__SECCIÓN DE TEXTO__:
########################################
Fernanda de Utrera, Niño de la Mezquita o Curro Mairena

Lo cierto es que la exigencia de aquel primer concurso nacional era tremenda: dieciséis cantes profundos, enrarecidos, complejos, que apenas unos pocos en España dominaban con solvencia. Más de cien aspirantes se inscribieron, procedentes no solo de las provincias andaluzas, sino también de Castilla, Extremadura o Cataluña. Los organizadores buscaban autenticidad, hondura, carácter.

En este contexto, aquel joven marmolista fue uno de los únicos dos concursantes que se inscribió en las cuatro secciones completas y realizó los dieciséis cantes exigidos. Aquel gesto, casi temerario para un debutante, era ya una carta de presentación. Su principal competidor directo en esta proeza era Antonio Garrido Moreno, Niño de la Mezquita, un cantaor habilidoso y de sólida formación auditiva. La prensa y el jurado subrayaron que la lucha entre ambos por el repertorio completo fue feroz. Representaban dos mundos distintos que chocaron abiertamente sobre el escenario cordobés.

El flamencólogo Anselmo González Climent, miembro del jurado, señaló con claridad la diferencia esencial: Niño de la Mezquita, afirmó, encarnaba la “actitud discográfica”, una tendencia imitativa, pulcra, pero mecánica. Fosforito, en cambio, traía un “yo” intenso, expresivo, una verdad quebrada que se alejaba del molde y, quizá por eso mismo, iluminaba el porvenir del cante. Esa identidad de la que hablaba el musicólogo Faustino Núñez al hablar sobre él tras su muerte, este jueves.
########################################
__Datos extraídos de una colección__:
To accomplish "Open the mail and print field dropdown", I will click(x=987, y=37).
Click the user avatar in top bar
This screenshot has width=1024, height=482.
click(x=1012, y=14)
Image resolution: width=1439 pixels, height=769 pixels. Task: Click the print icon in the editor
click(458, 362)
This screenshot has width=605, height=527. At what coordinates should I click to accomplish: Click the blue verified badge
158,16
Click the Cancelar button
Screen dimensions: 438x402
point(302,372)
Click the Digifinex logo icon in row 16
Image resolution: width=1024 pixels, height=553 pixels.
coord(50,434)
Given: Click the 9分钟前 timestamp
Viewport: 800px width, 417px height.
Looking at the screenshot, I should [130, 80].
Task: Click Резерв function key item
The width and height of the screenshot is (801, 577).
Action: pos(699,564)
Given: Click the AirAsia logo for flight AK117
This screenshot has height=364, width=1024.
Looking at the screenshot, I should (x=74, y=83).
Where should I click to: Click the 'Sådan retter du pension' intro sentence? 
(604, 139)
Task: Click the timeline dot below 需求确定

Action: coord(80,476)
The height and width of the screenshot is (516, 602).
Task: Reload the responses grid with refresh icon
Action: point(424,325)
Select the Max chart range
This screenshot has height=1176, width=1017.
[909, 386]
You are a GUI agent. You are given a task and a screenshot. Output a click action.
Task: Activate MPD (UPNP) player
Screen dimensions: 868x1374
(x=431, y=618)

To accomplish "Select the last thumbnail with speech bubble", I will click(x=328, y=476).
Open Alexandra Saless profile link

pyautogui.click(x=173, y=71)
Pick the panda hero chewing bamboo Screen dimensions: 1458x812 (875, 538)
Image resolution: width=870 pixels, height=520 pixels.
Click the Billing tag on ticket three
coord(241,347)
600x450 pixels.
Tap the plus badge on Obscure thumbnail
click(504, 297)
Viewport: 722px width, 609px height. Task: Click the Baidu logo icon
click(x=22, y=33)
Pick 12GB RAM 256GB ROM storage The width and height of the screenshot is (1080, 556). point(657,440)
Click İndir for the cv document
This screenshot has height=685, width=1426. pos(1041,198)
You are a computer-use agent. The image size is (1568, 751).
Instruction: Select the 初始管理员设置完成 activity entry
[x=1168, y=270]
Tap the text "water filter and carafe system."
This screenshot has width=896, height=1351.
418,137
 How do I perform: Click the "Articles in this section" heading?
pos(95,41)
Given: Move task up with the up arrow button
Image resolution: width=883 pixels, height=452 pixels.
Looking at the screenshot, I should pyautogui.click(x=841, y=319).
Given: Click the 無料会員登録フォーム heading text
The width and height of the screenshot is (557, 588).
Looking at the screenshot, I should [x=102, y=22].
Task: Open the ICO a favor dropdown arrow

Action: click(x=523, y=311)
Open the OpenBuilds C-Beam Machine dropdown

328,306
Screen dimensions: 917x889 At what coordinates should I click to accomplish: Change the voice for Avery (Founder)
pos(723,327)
########################################
__REQUISITOS DEL EJERCICIO__:
(a) Indica si cada afirmación concuerda con el texto sobre el concurso de cante. Responde sí o no y cita literalmente las palabras del texto que lo deciden.
(i) Más de cien aspirantes se inscribieron en el concurso.
(ii) Anselmo González Climent formaba parte del jurado.
(iii) El concurso exigía doce cantes.
(b) Contesta estas preguntas a partir del texto sobre el concurso de cante.
(i) ¿Qué oficio tenía el joven concursante que realizó los dieciséis cantes?
(ii) ¿Con qué nombre artístico se conocía a Antonio Garrido Moreno?
(iii) ¿Qué musicólogo habló de la identidad de Fosforito tras su muerte?
(c) Prosigue el texto sobre el concurso de cante a partir de su última oración.

__RESPUESTAS NUMERADAS__:
(a)
(i) Sí: "Más de cien aspirantes se inscribieron"
(ii) Sí: "miembro del jurado"
(iii) No: "dieciséis cantes profundos, enrarecidos, complejos"

(b)
(i) Era marmolista.
(ii) Niño de la Mezquita.
(iii) Faustino Núñez.

(c)
En torno a ellos competían también nombres que, con los años, serían fundamentales: Fernanda Jiménez Peña, la futura Fernanda de Utrera; José Beltrán Ortega, que acabaría siendo Niño de Vélez; Francisco Cruz García, luego Curro Mairena. Muchos juraron no ser profesionales para poder concursar, amparados por las irregularidades propias de una época donde el hambre y el arte se mezclaban sin fronteras. El jurado, por su parte, reunía a figuras de la estética, la música y el propio cante: Ricardo Molina, José Muñoz Molleda, Aurelio Sellés, González Climent y Francisco Salinas. Sellés, veterano cantaor, recordaría años más tarde que su voto lo tuvo claro desde el principio.

La España fosforizada

Cuando las deliberaciones concluyeron, el veredicto fue unánime: Fosforito merecía el Premio de Honor. No solo eso: obtuvo también el primer premio de todas las secciones en las que había competido. Y, de manera especial, conquistó la Cuarta Sección —Tonás, Livianas, Debla, Temporeras—, quizá la más dura del certamen.

En total, Fosforito se hizo con 26.000 pesetas (unos 10.000 euros de hoy) por ganar la totalidad del concurso. Aunque el verdadero premio llegó después, cuando la prensa nacional se volcó en elogios. El diario El Español tituló que un cantaor “con una voz que domina todos los estilos” se había convertido en el primer premio nacional de flamenco.

Su triunfo, para los entendidos, supuso el inicio de una estética flamenca nueva: sobria, estoica, clásica. Una estética que, en realidad, era profundamente cordobesa. Fosforito se convirtió, sin quererlo, en un símbolo cultural de la España de posguerra, una figura que contenía la dureza del campo y la templanza del estudio.

Y se echó al monte. Tras el concurso, se unió al espectáculo Festival de Cante Grande y recorrió España. Poco después, se instaló en Madrid, hizo televisión con Jesús Álvarez y debutó en el recién inaugurado Corral de la Morería, donde permaneció hasta 1958 antes de emprender una gira por Oriente Medio. Su voz, “dura, agrietada, tostada por los inviernos de aceitunas heladas”, como se decía entonces, tardó en ser comprendida por el gran público, pero acabó conquistándolo.

Ricardo Molina escribiría con ironía y devoción: “España está hoy fosforizada”. Y probablemente tenía razón. El triunfo de aquel cantaor no solo lanzaba a un artista imprescindible; también consolidaba los concursos trienales como un laboratorio de flamencología y un espacio de renovación estética. Un concurso que, curiosamente, está celebrando estos días su edición número 24, teñida de luto tras la muerte del primer ganador: un marmolista de Puente Genil con un quejío que era hambre y sangre a la vez.